Em todos os episódios, Mário Sérgio e Beltrame reiteraram sua postura de intolerância com os desvios. Os erros na condução do caso do comandante do Batalhão de São Gonçalo, no entanto, abalaram a credibilidade de ambos. O tenente-coronel Oliveira era investigado pela juíza Patrícia Acioli. E, com a prisão de três dos policiais sob seu comando, passou a integrar a lista de suspeitos do crime. A PM, então, afastou o oficial do comando do batalhão de São Gonçalo, mas deu a ele outra unidade, o 22º BPM (Maré), tão ou mais importante que o primeiro. A revelação do envolvimento de Oliveira na morte de Patrícia
indignou a família da juíza e, inevitavelmente, deixou dúvidas sobre a tal “intolerância” com os desvios. Afinal, um PM suspeito de um crime sem precedentes – o assassinato de um magistrado – foi mantido em cargo de comando.

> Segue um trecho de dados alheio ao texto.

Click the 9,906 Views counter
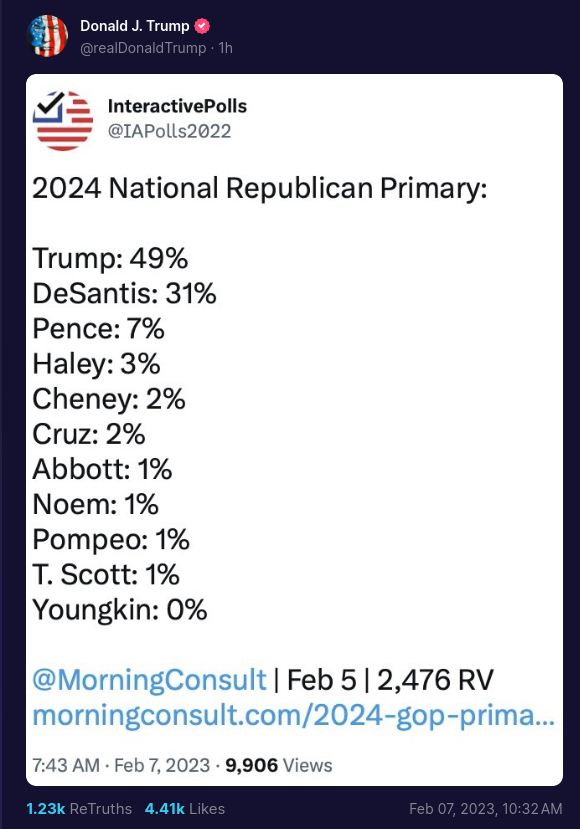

A exoneração de Mário Sérgio no momento em que a PM é confrontada justamente pelos crimes cometidos por maus policiais traz para o currículo de Mário Sérgio, talvez injustamente, uma página negra. E será ainda mais injusto se ele não for lembrado por algumas das conquistas que conduziu. Entre elas, redução na taxa total de homicídios no Rio, a reconquista de favelas antes impenetráveis para o poder público e uma interrupção na trágica prática de confrontos fora de controle com traficantes, os famosos tiroteios que, quando ocorrem, fazem o Rio ser comparado a um cenário de faroeste nas páginas de jornais do mundo todo.